Family and Education

b. 13 Jan. 1763, 1st s. of Edward Marjoribanks of Hallyards and Lees and Grizel, da. of Archibald Stewart† of Edinburgh and Mitcham, Surr.; bro. of Stewart Marjoribanks*. m. 15 Apr. 1791, Alison, da. of William Ramsay, banker, of Barnton, Edinburgh, 4s. 5da. suc. fa. 1815;1 cr. bt. 6 May 1815. d. 5 Feb. 1833.

Offices Held

Ensign 18 Ft. 1779; ensign 1 Ft. Gds. 1780, lt. and capt. 1785, ret. 1792.

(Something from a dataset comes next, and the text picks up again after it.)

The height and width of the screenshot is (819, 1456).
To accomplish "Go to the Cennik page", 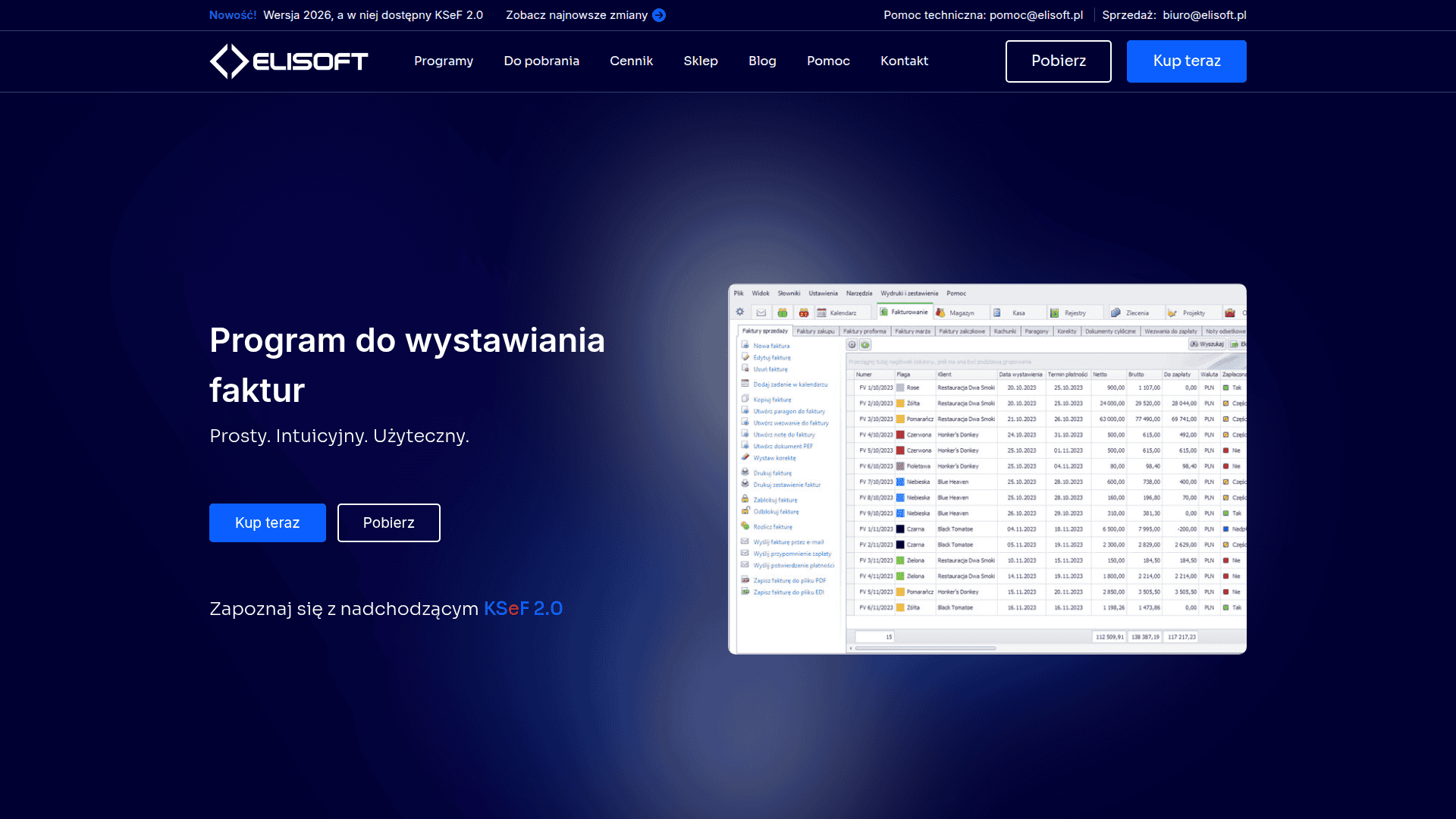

Ld. provost, Edinburgh 1814-15.

Biography

Marjoribanks was a leading figure in the commercial life of Edinburgh, where he was a partner in his father-in-law’s banking house. His election for Berwickshire in 1818 had been approved by the Liverpool ministry’s Scottish manager Lord Melville and was widely resented, and plans were made to oppose him at the next election. However, he came in unopposed in 1820, when he was joined in the House, as Member for Hythe, by his brother, the Whig banker Stewart Marjoribanks.2 Marjoribanks failed to dissuade the Berwickshire landowners’ meeting at Greenlaw, 1 May 1820, from petitioning for changes in calculating corn averages.3 In the House, where he remained a poor attender, he voted consistently with the Liverpool ministry on the revenue and retrenchments, 1820-3, and divided for Catholic relief, 21 Apr., 10 May 1825. A radical publication of that year noted that he ‘attended occasionally and voted with government’.4

He echoed his constituents’ pleas for repeal of the additional Scottish malt duty, which he complained had been rushed through in the absence of most of the Scottish Members, 5 July, and proposed an amendment to extend the scope of the Scottish malt allowance bill, but it was ruled out of order, 13 July 1820. (On 19 Apr. 1823 he was added to the select committee on Scottish petitions against the duty, which he said had been ‘very injuriously felt’, 20 June 1823).5 The Marjoribanks listed in the minority for the indefinite postponement of the secret committee of inquiry into Queen Caroline’s conduct, 26 June 1820, was almost certainly Stewart. Sir John went to Greenlaw to promote the adoption of Berwickshire’s loyal address to the king, 28 Dec. 1820, divided against censuring ministers’ handling of the affair, 6 Feb., and, amidst impatient calls for a division, spoke against restoring her name to the liturgy 13 Feb. 1821.6 He was granted a month’s leave because of illness in his family, 12 Mar. He voted against criminal law reform, 23 May, and on 29 June 1821 expressed his hope that the extra post bill would not be extended to Scotland.7 He voted against reforming the Scottish county representation, 10 May 1823. No record has been found of a vote by him in the next two sessions. He divided against condemning the indictment in Demerara of the Methodist missionary John Smith, 11 June 1824. A motion to grant him six weeks’ leave to attend to urgent private business was withdrawn, 14 Apr. 1825, and he was awarded ten days’ leave the next day. He presented a Berwickshire petition against alteration of the corn laws, 28 Apr. When provisions for the education of the children of the dukes of Cumberland and Kent were considered, 27 May, Marjoribanks (as he had done in 1815) extolled the virtues of their brother the duke of York and called for payment of his debts. As on the earlier occasion, his introduction of this subject irritated ministers and he was rebuked by Canning.8 He voted for the Cumberland annuity bill, 30 May-10 June 1825. Confusion with his brother probably accounts for the presence of his name on the list of opponents of the president of the board of trade’s salary, 7 Apr., but he certainly divided against the bonded corn bill, 11 May 1826.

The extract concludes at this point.